TASK DESCRIPTION: Rewrite every line of the listing below as a JSON list of strings, one string per line, with blank lines omitted.

DATA FOR THE TASK:

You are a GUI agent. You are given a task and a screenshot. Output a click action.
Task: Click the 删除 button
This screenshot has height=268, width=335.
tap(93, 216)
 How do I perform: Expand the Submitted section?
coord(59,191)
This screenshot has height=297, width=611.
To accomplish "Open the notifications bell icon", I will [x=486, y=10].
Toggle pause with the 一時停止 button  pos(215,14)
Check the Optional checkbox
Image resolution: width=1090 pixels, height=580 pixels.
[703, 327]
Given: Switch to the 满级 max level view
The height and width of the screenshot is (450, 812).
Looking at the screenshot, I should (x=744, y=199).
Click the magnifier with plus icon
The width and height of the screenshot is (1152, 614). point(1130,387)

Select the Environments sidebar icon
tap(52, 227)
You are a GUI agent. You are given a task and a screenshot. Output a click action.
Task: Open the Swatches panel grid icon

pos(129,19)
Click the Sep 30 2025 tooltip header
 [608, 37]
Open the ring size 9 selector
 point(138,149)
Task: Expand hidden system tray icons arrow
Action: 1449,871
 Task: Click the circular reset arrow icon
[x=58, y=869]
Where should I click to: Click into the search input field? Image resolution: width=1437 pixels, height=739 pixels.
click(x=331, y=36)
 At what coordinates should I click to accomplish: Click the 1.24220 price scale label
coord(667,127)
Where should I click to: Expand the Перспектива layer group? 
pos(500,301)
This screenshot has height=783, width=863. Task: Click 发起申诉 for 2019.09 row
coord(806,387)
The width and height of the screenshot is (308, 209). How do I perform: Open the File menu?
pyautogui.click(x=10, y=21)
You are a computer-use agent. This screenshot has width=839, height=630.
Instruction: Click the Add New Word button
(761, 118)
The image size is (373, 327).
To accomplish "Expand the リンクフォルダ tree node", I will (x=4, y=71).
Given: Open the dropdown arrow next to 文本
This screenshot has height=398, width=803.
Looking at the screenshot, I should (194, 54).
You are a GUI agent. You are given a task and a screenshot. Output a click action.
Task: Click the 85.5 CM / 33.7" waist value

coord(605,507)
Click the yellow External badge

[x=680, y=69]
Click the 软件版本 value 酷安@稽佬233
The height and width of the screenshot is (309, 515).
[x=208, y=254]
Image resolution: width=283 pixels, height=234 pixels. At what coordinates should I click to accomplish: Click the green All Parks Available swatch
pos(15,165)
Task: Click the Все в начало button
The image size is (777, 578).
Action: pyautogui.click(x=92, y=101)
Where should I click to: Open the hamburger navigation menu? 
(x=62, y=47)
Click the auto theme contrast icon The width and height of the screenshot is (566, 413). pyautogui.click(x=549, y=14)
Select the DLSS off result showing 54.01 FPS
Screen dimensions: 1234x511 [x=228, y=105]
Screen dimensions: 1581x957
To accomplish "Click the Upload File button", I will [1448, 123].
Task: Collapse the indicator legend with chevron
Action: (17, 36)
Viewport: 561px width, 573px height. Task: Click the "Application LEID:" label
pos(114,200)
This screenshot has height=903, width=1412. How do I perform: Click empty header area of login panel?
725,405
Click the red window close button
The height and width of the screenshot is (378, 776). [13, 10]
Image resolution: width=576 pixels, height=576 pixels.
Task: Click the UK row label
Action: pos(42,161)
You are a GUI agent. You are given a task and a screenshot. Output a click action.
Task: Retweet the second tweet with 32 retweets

RESULT:
[
  "You are a GUI agent. You are given a task and a screenshot. Output a click action.",
  "Task: Click the 删除 button",
  "This screenshot has height=268, width=335.",
  "tap(93, 216)",
  " How do I perform: Expand the Submitted section?",
  "coord(59,191)",
  "This screenshot has height=297, width=611.",
  "To accomplish \"Open the notifications bell icon\", I will [x=486, y=10].",
  "Toggle pause with the 一時停止 button  pos(215,14)",
  "Check the Optional checkbox",
  "Image resolution: width=1090 pixels, height=580 pixels.",
  "[703, 327]",
  "Given: Switch to the 满级 max level view",
  "The height and width of the screenshot is (450, 812).",
  "Looking at the screenshot, I should (x=744, y=199).",
  "Click the magnifier with plus icon",
  "The width and height of the screenshot is (1152, 614). point(1130,387)",
  "Select the Environments sidebar icon",
  "tap(52, 227)",
  "You are a GUI agent. You are given a task and a screenshot. Output a click action.",
  "Task: Open the Swatches panel grid icon",
  "pos(129,19)",
  "Click the Sep 30 2025 tooltip header",
  " [608, 37]",
  "Open the ring size 9 selector",
  " point(138,149)",
  "Task: Expand hidden system tray icons arrow",
  "Action: 1449,871",
  " Task: Click the circular reset arrow icon",
  "[x=58, y=869]",
  "Where should I click to: Click into the search input field? Image resolution: width=1437 pixels, height=739 pixels.",
  "click(x=331, y=36)",
  " At what coordinates should I click to accomplish: Click the 1.24220 price scale label",
  "coord(667,127)",
  "Where should I click to: Expand the Перспектива layer group? ",
  "pos(500,301)",
  "This screenshot has height=783, width=863. Task: Click 发起申诉 for 2019.09 row",
  "coord(806,387)",
  "The width and height of the screenshot is (308, 209). How do I perform: Open the File menu?",
  "pyautogui.click(x=10, y=21)",
  "You are a computer-use agent. This screenshot has width=839, height=630.",
  "Instruction: Click the Add New Word button",
  "(761, 118)",
  "The image size is (373, 327).",
  "To accomplish \"Expand the リンクフォルダ tree node\", I will (x=4, y=71).",
  "Given: Open the dropdown arrow next to 文本",
  "This screenshot has height=398, width=803.",
  "Looking at the screenshot, I should (194, 54).",
  "You are a GUI agent. You are given a task and a screenshot. Output a click action.",
  "Task: Click the 85.5 CM / 33.7\" waist value",
  "coord(605,507)",
  "Click the yellow External badge",
  "[x=680, y=69]",
  "Click the 软件版本 value 酷安@稽佬233",
  "The height and width of the screenshot is (309, 515).",
  "[x=208, y=254]",
  "Image resolution: width=283 pixels, height=234 pixels. At what coordinates should I click to accomplish: Click the green All Parks Available swatch",
  "pos(15,165)",
  "Task: Click the Все в начало button",
  "The image size is (777, 578).",
  "Action: pyautogui.click(x=92, y=101)",
  "Where should I click to: Open the hamburger navigation menu? ",
  "(x=62, y=47)",
  "Click the auto theme contrast icon The width and height of the screenshot is (566, 413). pyautogui.click(x=549, y=14)",
  "Select the DLSS off result showing 54.01 FPS",
  "Screen dimensions: 1234x511 [x=228, y=105]",
  "Screen dimensions: 1581x957",
  "To accomplish \"Click the Upload File button\", I will [1448, 123].",
  "Task: Collapse the indicator legend with chevron",
  "Action: (17, 36)",
  "Viewport: 561px width, 573px height. Task: Click the \"Application LEID:\" label",
  "pos(114,200)",
  "This screenshot has height=903, width=1412. How do I perform: Click empty header area of login panel?",
  "725,405",
  "Click the red window close button",
  "The height and width of the screenshot is (378, 776). [13, 10]",
  "Image resolution: width=576 pixels, height=576 pixels.",
  "Task: Click the UK row label",
  "Action: pos(42,161)",
  "You are a GUI agent. You are given a task and a screenshot. Output a click action.",
  "Task: Retweet the second tweet with 32 retweets"
]